- _Extracted text_:

• • • • • • •

The Origin of “OK”: The World's Most Famous Abbreviation
Where does “OK” come from? The world's most-used word was born in 1839 as a newspaper joke in Boston: an abbreviation of “oll korrect.”

It is, with a strong case, the most-used word in the world. We say it in English, in Spanish, in Japanese and in Swahili; we type it in a message, answer it with a nod and tap it as a button a thousand times a day. And yet almost no one knows where OK comes from. Dozens of theories circulate —that it is an Indian word, or Greek, or African, or the name of some army biscuits— but the true story is at once sillier and more entertaining: OK was born on March 23, 1839, as a typographical joke in a Boston newspaper, the abbreviation of a phrase deliberately misspelled. That such a joke became the most universal term in human language is one of the greatest accidents in the history of speech.
A fad of misspelled abbreviations
To understand the joke you have to travel to the Boston of the late 1830s. Among the city's educated young men, a game of wit had become fashionable: take an everyday phrase, misspell it on purpose, and then abbreviate it to its initials. The more absurd the deformation, the funnier it was. That is how short-lived abbreviations were born, such as O.W. for “oll wright” (a jokey all right), K.Y. for “know yuse” (for no use), or N.S. for “nuff said” (enough said).
Within that craze for initials, someone decided to abbreviate all correct —but first deforming it into “oll korrect.” Out came the two letters: O.K. There was no ancient tongue behind it, no Indian chief and no exotic port. Just the absurd humor of a few journalists who found it funny to spell badly. It is the same prosaic, almost disappointing kind of origin we uncover when we trace the real history of the word “gringo”: the true explanation is almost never the pretty legend everyone repeats.

• • • • • • •

- _Dataset extract_:

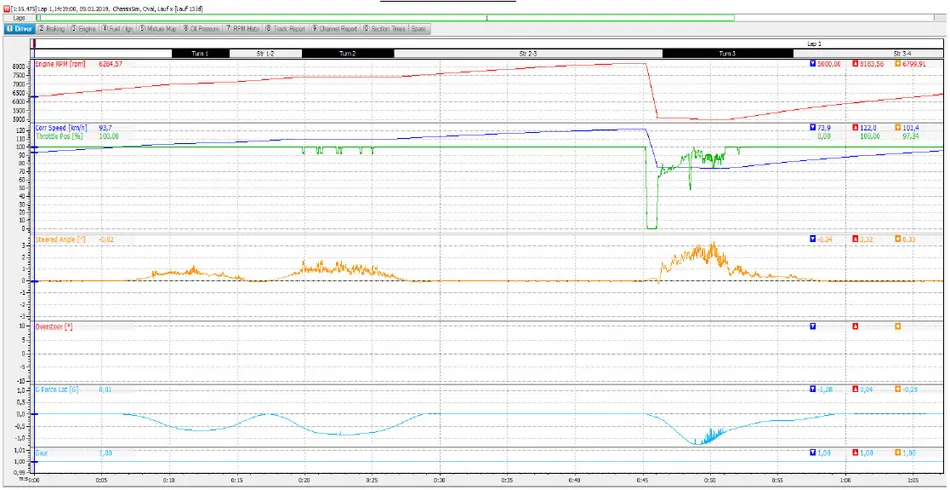The height and width of the screenshot is (490, 950).
Task: Click the blue minimum icon in Gear row
Action: (812, 453)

• • • • • • •

- _What the task requires_:
Using the text above on the origin of "OK," explain in one to three sentences why the abbreviation uses the letters O and K and not the initials of "all correct."

- _The reply_:
In late-1830s Boston, a fashionable game among educated young men was to misspell an everyday phrase on purpose and then abbreviate it. Following that game, "all correct" was first deformed into "oll korrect," and that spelling's initials produced O.K.